Özet: Vekilin dürüstlük kurallarını ve günün ekonomik koşullarını göz ardı ederek, davacının zararına temliki işlemi sağladığı anlaşıldığına göre davanın kabulü gerekir.
Davalılardan C. Genelev patronu, davacı bu evde çalışan hayat kadını, diğer davalı M. ise patronun şoförüdür. Tüm dosya içeriğine ve özellikle birlikte değerlendirilen tanık beyanlarına göre davacı işini Tireden İzmir’e nakletmeyi arzu etmekte, ancak davalı C. kendisine iyi gelir sağlayan sermayesi davacıyı kaybetmek istememektedir.
Bu aşamada davalılar davacıyı kendilerine karşı eksikli ve bağımlı bırakmak hususunda kararlı, hesaplı bir iş ve eylem birliği içindedirler. Davacı Tirede bağımsız bir evde paydaştır. Davalılardan C., davacıyı, çekişmeli evdeki payını satarak İzmir’de bir ev aldıktan sonra oraya yerleşmesinin yararına olacağı, kendisinin de bu konuda yardımcı olacağı vaadi ile kandırıp hileye düşürerek davacının, diğer davalı ve özel şoförü olan M.’yi taşınmaz mal satışında yetkili kılan vekâletname düzenlenmesini sağlamıştır.
Davacı kendisine İzmir’de ev alınacağına ilişkin tatlı düşünü sürdürmekte devam ederken de el ve işbirliği içerisinde bulunan davalılar hiç zaman kaybetmeden hemen hareketle vekâletnamenin verildiği günden iki gün sonra davalı M. vekil sıfatıyla dava konusu taşınmazı kendisinin de patronu olan davalı C.’ye taşınmazı davacıya ödendiği dahi anlaşılmayan düşük bir bedel karşılığı temlik etmiştir.
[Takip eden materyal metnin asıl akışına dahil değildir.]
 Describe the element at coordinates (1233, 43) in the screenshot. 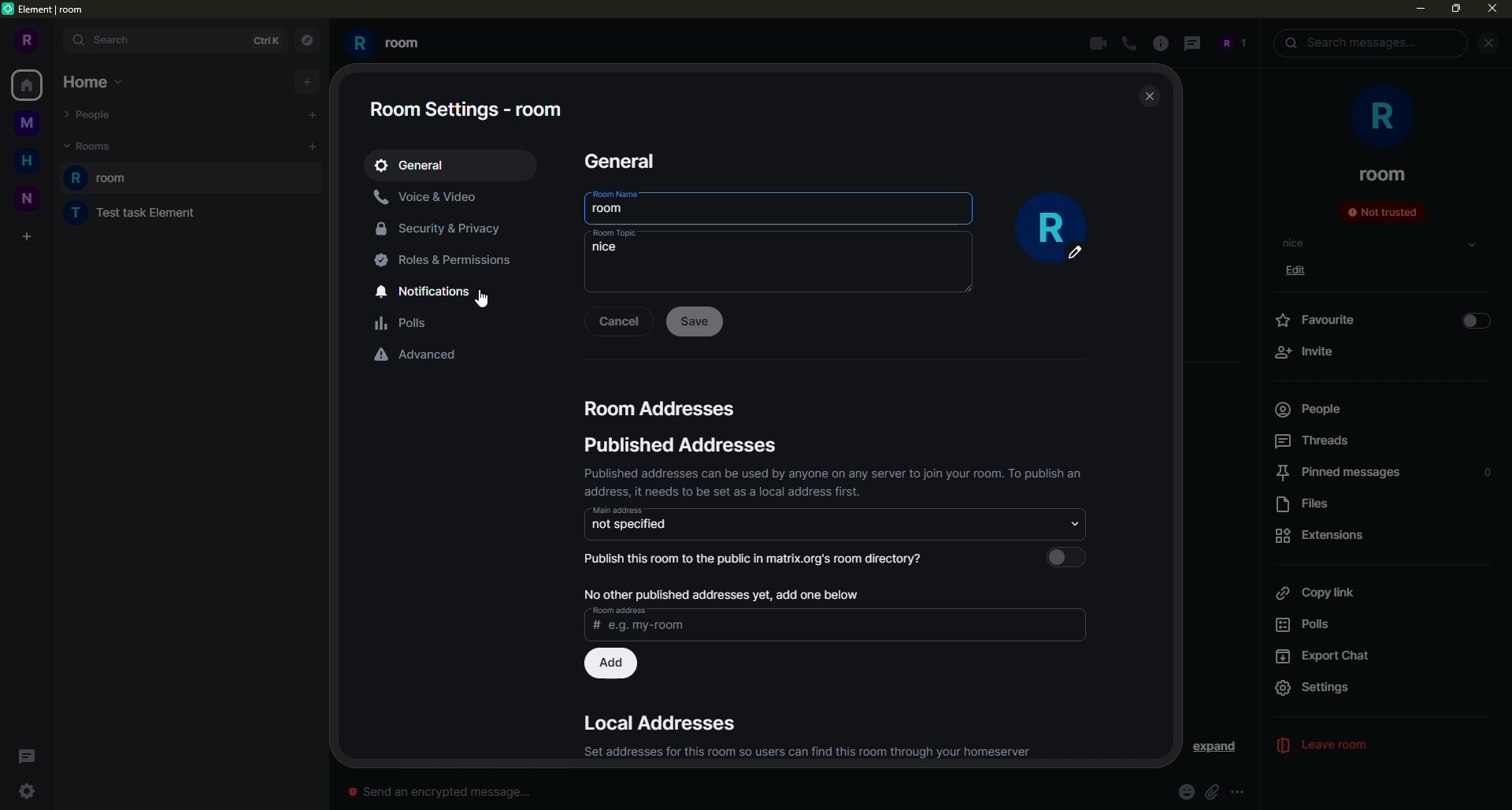

I see `account` at that location.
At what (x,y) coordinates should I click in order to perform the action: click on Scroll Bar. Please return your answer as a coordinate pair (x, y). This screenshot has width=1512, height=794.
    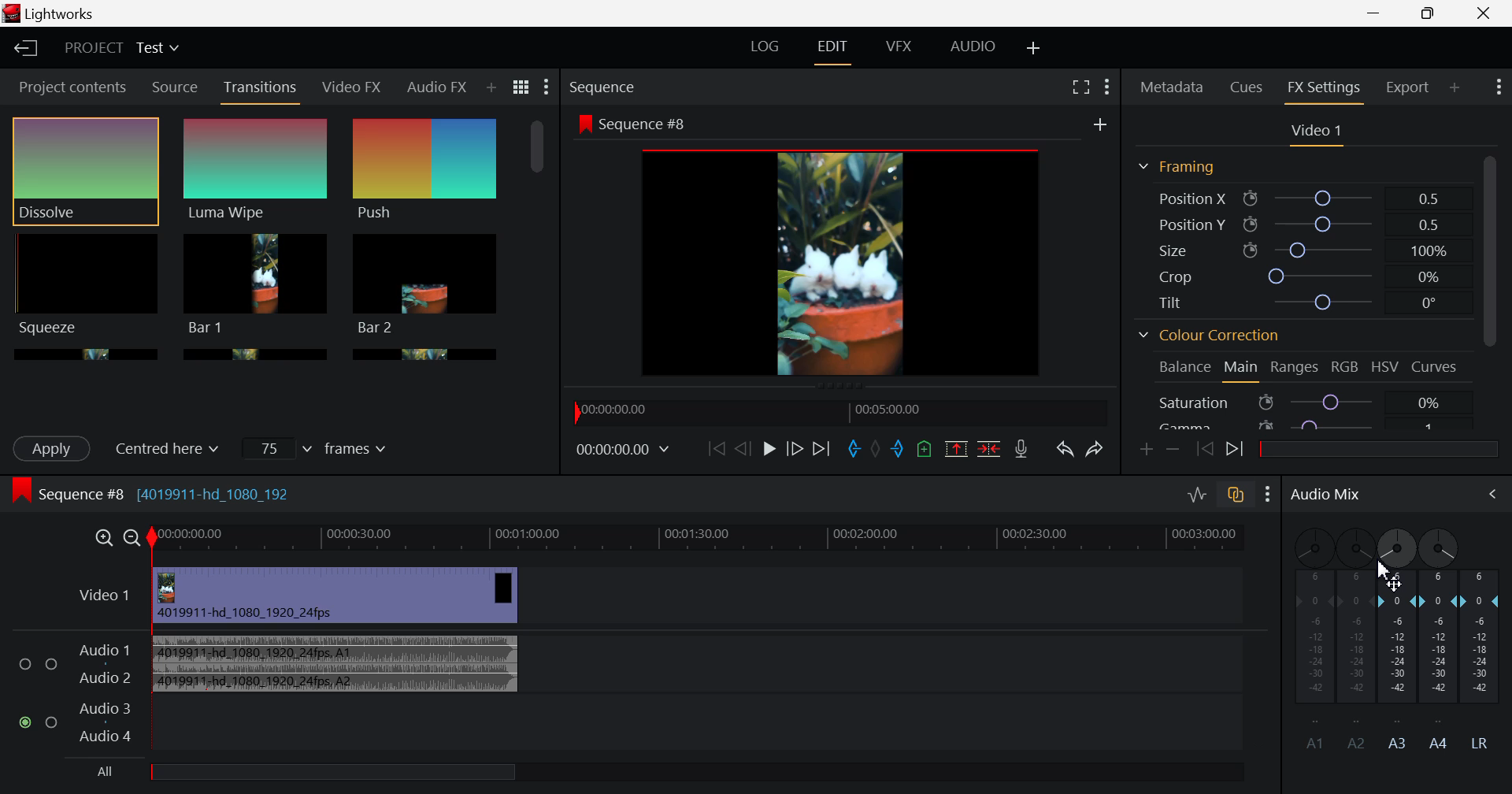
    Looking at the image, I should click on (1493, 290).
Bu itibarla tarafların sosyal durumları ve özellikle davacının toplum kimsesizliğe ve terk edilmişliğe itilmiş durumu itibariyle kandırılmaya çok müsait olacağı kuşkusuzdur. Soruna bu yönden bakılıp yaklaşılacağından davalıların el ve işbirliği içerisinde hareket ederek davacının çevresinde oluşturdukları olumsuz ortamdan yararlanarak vekilin dürüstlük kurallarını ve günün ekonomik koşullarını göz ardı ederek vekâlet görevini kötüye kullanmak suretiyle ve davacının zararına çekişmeli taşınmazın temlikini sağladıkları duraksanmayacak biçim de açıktır. Aksinin kabulü hayatın olağan akışına ters düşer. Hal böyle olunca, mahkemece davanın kabulü gerekirken yazılı olduğu üzere yanılgılı değerlendirme ile redde dilmesi isabetsizdir. Bu yöne değinen temyiz itirazı yerindedir. Kabulü ile hükmün belirtilen nedenden ötürü BOZULMASINA, oybirliği ile karar verildi (Y. 1. HD. 28.2.1981 T. 1986/2566 E. 1986/2201 K.).